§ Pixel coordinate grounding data
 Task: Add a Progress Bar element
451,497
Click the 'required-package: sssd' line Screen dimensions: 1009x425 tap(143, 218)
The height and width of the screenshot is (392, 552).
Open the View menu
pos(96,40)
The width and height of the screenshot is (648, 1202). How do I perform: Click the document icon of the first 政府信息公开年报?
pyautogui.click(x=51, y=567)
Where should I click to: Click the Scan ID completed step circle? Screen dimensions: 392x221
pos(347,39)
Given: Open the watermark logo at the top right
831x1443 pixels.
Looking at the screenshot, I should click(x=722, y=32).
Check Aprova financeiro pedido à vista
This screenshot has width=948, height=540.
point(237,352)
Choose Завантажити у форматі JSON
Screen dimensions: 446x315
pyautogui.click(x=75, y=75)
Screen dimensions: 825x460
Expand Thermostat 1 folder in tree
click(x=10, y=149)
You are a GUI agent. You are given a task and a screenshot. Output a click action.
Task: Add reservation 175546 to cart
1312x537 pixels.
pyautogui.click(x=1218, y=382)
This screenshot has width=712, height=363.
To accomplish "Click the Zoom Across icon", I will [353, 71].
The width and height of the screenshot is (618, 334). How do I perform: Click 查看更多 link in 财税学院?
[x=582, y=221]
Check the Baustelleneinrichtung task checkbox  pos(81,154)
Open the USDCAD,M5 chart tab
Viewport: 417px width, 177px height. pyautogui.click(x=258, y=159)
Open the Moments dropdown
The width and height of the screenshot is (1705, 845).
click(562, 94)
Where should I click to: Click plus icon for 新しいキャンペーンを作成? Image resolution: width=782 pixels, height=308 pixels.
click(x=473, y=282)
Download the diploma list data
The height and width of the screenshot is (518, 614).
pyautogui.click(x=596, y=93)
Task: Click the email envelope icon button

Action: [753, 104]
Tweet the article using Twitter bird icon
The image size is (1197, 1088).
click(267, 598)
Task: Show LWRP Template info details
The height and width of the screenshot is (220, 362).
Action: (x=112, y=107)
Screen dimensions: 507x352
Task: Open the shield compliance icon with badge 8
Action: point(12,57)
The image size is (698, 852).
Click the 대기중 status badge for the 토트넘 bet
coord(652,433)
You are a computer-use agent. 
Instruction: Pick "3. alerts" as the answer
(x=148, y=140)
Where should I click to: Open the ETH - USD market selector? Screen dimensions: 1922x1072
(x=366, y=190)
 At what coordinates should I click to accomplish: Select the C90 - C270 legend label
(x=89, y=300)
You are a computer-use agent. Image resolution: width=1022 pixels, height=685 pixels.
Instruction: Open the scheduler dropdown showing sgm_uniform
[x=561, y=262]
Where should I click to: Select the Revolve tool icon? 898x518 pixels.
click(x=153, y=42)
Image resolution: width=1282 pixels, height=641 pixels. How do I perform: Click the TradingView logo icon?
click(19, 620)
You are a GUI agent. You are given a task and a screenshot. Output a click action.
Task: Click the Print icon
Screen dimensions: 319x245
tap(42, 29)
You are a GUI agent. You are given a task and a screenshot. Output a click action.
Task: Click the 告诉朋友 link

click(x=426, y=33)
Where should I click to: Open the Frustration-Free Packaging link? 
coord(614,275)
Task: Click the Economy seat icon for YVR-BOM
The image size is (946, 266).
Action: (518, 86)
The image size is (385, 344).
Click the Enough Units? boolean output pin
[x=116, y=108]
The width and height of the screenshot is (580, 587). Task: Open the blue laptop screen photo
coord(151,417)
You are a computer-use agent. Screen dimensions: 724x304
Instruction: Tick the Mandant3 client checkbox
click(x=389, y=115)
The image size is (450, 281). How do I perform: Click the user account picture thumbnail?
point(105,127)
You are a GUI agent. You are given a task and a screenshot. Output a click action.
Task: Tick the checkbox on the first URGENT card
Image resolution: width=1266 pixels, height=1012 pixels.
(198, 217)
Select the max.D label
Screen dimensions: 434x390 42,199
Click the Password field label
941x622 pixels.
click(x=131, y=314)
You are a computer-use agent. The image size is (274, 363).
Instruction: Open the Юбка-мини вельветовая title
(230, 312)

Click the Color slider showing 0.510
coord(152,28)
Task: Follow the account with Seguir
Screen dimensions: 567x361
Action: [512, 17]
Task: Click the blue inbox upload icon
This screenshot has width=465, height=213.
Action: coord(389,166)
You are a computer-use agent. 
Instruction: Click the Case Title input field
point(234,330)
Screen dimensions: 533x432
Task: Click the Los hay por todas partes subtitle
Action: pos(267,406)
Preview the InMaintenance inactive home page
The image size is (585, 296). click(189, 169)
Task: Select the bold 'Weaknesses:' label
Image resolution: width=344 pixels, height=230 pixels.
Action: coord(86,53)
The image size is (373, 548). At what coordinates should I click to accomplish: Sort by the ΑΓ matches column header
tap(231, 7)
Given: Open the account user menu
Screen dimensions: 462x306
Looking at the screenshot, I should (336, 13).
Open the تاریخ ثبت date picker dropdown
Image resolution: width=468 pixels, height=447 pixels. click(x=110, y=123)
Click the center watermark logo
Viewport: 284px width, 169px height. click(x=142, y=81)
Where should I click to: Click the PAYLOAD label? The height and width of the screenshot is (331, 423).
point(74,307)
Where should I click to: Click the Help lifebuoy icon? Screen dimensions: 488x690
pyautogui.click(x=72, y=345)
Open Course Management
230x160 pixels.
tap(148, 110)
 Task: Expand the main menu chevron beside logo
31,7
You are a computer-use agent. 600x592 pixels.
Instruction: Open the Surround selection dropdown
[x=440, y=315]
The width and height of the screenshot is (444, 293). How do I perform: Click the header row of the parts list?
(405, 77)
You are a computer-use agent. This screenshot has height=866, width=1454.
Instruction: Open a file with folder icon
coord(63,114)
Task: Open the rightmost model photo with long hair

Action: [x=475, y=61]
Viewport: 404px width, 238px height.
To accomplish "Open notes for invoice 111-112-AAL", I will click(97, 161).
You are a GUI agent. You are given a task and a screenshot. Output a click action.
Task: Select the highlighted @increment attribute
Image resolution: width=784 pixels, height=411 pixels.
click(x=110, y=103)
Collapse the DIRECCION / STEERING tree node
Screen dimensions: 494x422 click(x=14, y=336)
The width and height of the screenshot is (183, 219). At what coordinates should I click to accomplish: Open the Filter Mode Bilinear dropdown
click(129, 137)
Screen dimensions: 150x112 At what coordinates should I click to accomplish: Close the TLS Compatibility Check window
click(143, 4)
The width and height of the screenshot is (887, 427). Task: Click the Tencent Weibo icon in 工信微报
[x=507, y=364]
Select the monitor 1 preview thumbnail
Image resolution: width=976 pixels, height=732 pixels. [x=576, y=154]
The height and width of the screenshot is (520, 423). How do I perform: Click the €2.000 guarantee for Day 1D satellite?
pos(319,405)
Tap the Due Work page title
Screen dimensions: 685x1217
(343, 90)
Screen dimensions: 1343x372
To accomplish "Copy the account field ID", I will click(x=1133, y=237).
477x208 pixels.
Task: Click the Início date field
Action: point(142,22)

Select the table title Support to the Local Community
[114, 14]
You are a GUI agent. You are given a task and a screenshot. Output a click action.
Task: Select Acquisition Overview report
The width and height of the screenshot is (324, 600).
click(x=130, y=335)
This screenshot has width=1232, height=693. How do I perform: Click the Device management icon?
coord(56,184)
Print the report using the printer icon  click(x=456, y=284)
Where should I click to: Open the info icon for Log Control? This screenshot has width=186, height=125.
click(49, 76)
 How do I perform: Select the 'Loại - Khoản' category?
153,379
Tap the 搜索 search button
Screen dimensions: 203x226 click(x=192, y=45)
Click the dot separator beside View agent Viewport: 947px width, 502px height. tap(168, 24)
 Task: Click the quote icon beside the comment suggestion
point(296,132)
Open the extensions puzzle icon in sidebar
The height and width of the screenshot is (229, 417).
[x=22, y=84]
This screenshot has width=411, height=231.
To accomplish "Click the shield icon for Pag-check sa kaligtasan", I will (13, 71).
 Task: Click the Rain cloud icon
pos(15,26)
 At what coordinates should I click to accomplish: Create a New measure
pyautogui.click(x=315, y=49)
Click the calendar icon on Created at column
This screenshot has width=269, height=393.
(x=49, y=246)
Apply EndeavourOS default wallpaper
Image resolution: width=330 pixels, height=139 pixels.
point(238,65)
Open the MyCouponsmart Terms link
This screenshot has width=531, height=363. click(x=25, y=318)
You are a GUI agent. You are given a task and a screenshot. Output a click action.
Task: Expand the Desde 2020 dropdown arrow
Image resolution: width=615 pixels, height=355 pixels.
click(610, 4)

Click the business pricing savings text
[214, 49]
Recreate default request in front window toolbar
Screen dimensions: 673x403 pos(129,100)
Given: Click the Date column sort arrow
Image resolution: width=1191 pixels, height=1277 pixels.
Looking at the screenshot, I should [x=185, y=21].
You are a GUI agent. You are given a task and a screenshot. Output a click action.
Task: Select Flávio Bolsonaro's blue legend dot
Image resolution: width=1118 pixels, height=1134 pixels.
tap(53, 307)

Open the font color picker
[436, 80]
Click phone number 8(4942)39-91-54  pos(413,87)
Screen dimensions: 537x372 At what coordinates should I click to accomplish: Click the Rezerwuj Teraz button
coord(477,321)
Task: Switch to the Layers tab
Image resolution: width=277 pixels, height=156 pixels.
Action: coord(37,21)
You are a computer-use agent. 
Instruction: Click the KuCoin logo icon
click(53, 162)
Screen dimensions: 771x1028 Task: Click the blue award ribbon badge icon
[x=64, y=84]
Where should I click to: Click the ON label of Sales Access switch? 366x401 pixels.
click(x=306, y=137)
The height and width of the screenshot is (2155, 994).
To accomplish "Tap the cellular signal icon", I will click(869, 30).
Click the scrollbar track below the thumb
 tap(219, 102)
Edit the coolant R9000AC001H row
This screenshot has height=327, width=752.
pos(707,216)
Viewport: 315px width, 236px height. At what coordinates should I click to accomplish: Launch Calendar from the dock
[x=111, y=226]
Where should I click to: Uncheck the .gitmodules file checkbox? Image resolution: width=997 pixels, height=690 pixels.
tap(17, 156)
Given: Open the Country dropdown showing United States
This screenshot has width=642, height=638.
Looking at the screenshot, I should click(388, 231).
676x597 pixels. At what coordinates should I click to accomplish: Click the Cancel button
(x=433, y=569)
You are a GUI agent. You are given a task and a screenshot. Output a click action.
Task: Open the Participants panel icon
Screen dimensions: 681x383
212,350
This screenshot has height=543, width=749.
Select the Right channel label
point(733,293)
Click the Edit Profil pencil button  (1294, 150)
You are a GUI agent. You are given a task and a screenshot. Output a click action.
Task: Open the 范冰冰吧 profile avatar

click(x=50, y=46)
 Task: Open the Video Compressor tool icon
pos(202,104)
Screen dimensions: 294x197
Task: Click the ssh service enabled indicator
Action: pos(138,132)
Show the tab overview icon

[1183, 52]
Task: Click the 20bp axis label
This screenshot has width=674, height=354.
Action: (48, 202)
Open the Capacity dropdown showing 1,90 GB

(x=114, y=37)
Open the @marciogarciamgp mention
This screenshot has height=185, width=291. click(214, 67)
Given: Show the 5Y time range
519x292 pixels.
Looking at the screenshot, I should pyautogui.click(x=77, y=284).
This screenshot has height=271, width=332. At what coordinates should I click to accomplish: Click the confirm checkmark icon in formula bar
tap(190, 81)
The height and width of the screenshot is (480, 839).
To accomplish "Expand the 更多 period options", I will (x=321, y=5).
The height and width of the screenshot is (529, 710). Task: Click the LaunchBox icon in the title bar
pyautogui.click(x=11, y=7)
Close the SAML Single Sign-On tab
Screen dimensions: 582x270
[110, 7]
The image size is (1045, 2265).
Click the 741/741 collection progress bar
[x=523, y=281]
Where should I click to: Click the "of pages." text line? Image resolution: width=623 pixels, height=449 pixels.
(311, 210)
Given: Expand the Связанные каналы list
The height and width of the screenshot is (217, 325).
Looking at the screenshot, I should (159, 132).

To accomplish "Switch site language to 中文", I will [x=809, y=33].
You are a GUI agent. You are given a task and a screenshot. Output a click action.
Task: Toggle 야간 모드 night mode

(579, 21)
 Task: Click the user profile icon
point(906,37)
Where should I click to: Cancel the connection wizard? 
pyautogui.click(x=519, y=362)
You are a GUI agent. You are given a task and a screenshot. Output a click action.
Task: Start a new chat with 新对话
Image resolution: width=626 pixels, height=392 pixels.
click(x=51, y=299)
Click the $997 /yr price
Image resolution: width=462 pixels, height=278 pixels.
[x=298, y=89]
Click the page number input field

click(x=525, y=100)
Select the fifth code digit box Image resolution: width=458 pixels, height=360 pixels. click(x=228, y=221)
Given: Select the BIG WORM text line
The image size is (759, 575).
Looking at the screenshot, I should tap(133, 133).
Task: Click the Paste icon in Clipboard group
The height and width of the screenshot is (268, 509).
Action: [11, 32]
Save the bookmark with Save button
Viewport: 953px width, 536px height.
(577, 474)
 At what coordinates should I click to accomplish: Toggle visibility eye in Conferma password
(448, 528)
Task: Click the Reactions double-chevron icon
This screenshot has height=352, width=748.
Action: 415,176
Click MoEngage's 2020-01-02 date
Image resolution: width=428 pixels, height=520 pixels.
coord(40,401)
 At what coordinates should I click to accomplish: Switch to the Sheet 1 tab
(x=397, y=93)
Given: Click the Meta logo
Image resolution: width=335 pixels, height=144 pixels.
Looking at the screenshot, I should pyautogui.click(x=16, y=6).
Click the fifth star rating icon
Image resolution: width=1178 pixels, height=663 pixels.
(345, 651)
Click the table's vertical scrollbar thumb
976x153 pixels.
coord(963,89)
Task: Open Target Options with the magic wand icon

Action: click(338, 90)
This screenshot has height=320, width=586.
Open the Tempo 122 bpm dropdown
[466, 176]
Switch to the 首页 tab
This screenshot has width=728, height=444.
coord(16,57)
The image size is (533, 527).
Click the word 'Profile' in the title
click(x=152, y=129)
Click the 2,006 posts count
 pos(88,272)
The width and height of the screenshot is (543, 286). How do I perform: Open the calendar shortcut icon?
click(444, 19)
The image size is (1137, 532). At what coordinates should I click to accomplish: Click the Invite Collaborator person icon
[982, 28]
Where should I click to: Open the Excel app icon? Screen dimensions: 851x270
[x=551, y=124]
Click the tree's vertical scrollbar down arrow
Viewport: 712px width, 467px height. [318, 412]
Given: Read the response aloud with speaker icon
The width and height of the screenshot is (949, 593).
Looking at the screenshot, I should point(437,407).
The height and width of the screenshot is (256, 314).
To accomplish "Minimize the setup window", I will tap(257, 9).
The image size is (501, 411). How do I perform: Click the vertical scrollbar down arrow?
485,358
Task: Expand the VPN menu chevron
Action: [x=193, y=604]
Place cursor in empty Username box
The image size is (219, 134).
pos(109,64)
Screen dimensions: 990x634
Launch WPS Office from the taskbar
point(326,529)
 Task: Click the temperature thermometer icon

§ What you should do
Wherever a line of the entries holds the string "Edit", copy that line.

§ Result of the exercise
Edit the coolant R9000AC001H row
Click the Edit Profil pencil button  (1294, 150)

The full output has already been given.